What you have to do:
Format each nonblank line of the dataset rows below as a Markdown table with two columns, No. and Text. Put the line's number in No. and the line itself in Text.

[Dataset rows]
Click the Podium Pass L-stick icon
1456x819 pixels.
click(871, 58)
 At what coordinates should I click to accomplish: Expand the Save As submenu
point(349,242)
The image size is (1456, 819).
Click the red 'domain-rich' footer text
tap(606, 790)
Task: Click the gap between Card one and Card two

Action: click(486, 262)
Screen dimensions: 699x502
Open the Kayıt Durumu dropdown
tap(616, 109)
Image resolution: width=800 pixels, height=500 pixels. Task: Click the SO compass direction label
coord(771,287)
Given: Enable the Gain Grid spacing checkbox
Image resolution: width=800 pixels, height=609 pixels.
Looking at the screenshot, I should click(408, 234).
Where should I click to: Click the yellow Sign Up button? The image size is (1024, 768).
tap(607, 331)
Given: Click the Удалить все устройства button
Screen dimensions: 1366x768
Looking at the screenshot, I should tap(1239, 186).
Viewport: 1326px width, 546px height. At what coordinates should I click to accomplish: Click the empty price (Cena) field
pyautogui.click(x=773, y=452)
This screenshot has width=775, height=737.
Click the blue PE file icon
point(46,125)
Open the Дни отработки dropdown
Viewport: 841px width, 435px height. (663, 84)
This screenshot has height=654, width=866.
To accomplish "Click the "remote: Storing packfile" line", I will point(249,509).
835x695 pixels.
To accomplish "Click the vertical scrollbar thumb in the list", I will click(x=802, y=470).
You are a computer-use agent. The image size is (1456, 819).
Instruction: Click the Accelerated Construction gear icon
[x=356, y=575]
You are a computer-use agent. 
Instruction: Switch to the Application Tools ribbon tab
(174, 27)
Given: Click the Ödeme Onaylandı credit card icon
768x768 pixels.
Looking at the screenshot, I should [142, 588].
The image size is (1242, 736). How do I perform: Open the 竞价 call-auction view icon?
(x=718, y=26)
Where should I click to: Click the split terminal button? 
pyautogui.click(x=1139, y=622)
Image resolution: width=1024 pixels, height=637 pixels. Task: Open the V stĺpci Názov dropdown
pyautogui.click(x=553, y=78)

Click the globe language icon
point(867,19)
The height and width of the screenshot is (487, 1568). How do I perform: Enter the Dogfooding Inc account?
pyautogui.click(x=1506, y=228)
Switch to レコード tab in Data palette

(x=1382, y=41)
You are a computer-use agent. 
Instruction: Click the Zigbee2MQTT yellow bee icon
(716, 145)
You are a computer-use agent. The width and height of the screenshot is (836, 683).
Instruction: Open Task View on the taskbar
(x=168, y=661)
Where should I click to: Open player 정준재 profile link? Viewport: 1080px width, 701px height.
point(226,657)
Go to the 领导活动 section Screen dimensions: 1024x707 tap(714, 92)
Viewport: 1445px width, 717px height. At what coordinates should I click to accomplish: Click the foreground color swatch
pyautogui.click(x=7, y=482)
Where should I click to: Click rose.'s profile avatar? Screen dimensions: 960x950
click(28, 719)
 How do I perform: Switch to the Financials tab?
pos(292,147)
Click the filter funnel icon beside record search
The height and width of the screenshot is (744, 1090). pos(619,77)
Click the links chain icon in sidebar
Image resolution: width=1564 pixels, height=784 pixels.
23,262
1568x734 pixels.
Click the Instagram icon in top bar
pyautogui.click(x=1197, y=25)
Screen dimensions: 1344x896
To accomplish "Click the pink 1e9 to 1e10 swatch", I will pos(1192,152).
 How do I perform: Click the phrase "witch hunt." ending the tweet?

Result:
| No. | Text |
|---|---|
| 1 | Click the Podium Pass L-stick icon |
| 2 | 1456x819 pixels. |
| 3 | click(871, 58) |
| 4 |  At what coordinates should I click to accomplish: Expand the Save As submenu |
| 5 | point(349,242) |
| 6 | The image size is (1456, 819). |
| 7 | Click the red 'domain-rich' footer text |
| 8 | tap(606, 790) |
| 9 | Task: Click the gap between Card one and Card two |
| 10 | Action: click(486, 262) |
| 11 | Screen dimensions: 699x502 |
| 12 | Open the Kayıt Durumu dropdown |
| 13 | tap(616, 109) |
| 14 | Image resolution: width=800 pixels, height=500 pixels. Task: Click the SO compass direction label |
| 15 | coord(771,287) |
| 16 | Given: Enable the Gain Grid spacing checkbox |
| 17 | Image resolution: width=800 pixels, height=609 pixels. |
| 18 | Looking at the screenshot, I should click(408, 234). |
| 19 | Where should I click to: Click the yellow Sign Up button? The image size is (1024, 768). |
| 20 | tap(607, 331) |
| 21 | Given: Click the Удалить все устройства button |
| 22 | Screen dimensions: 1366x768 |
| 23 | Looking at the screenshot, I should tap(1239, 186). |
| 24 | Viewport: 1326px width, 546px height. At what coordinates should I click to accomplish: Click the empty price (Cena) field |
| 25 | pyautogui.click(x=773, y=452) |
| 26 | This screenshot has width=775, height=737. |
| 27 | Click the blue PE file icon |
| 28 | point(46,125) |
| 29 | Open the Дни отработки dropdown |
| 30 | Viewport: 841px width, 435px height. (663, 84) |
| 31 | This screenshot has height=654, width=866. |
| 32 | To accomplish "Click the "remote: Storing packfile" line", I will point(249,509). |
| 33 | 835x695 pixels. |
| 34 | To accomplish "Click the vertical scrollbar thumb in the list", I will click(x=802, y=470). |
| 35 | You are a computer-use agent. The image size is (1456, 819). |
| 36 | Instruction: Click the Accelerated Construction gear icon |
| 37 | [x=356, y=575] |
| 38 | You are a computer-use agent.  |
| 39 | Instruction: Switch to the Application Tools ribbon tab |
| 40 | (174, 27) |
| 41 | Given: Click the Ödeme Onaylandı credit card icon |
| 42 | 768x768 pixels. |
| 43 | Looking at the screenshot, I should [142, 588]. |
| 44 | The image size is (1242, 736). How do I perform: Open the 竞价 call-auction view icon? |
| 45 | (x=718, y=26) |
| 46 | Where should I click to: Click the split terminal button?  |
| 47 | pyautogui.click(x=1139, y=622) |
| 48 | Image resolution: width=1024 pixels, height=637 pixels. Task: Open the V stĺpci Názov dropdown |
| 49 | pyautogui.click(x=553, y=78) |
| 50 | Click the globe language icon |
| 51 | point(867,19) |
| 52 | The height and width of the screenshot is (487, 1568). How do I perform: Enter the Dogfooding Inc account? |
| 53 | pyautogui.click(x=1506, y=228) |
| 54 | Switch to レコード tab in Data palette |
| 55 | (x=1382, y=41) |
| 56 | You are a computer-use agent.  |
| 57 | Instruction: Click the Zigbee2MQTT yellow bee icon |
| 58 | (716, 145) |
| 59 | You are a computer-use agent. The width and height of the screenshot is (836, 683). |
| 60 | Instruction: Open Task View on the taskbar |
| 61 | (x=168, y=661) |
| 62 | Where should I click to: Open player 정준재 profile link? Viewport: 1080px width, 701px height. |
| 63 | point(226,657) |
| 64 | Go to the 领导活动 section Screen dimensions: 1024x707 tap(714, 92) |
| 65 | Viewport: 1445px width, 717px height. At what coordinates should I click to accomplish: Click the foreground color swatch |
| 66 | pyautogui.click(x=7, y=482) |
| 67 | Where should I click to: Click rose.'s profile avatar? Screen dimensions: 960x950 |
| 68 | click(28, 719) |
| 69 |  How do I perform: Switch to the Financials tab? |
| 70 | pos(292,147) |
| 71 | Click the filter funnel icon beside record search |
| 72 | The height and width of the screenshot is (744, 1090). pos(619,77) |
| 73 | Click the links chain icon in sidebar |
| 74 | Image resolution: width=1564 pixels, height=784 pixels. |
| 75 | 23,262 |
| 76 | 1568x734 pixels. |
| 77 | Click the Instagram icon in top bar |
| 78 | pyautogui.click(x=1197, y=25) |
| 79 | Screen dimensions: 1344x896 |
| 80 | To accomplish "Click the pink 1e9 to 1e10 swatch", I will pos(1192,152). |
| 81 |  How do I perform: Click the phrase "witch hunt." ending the tweet? |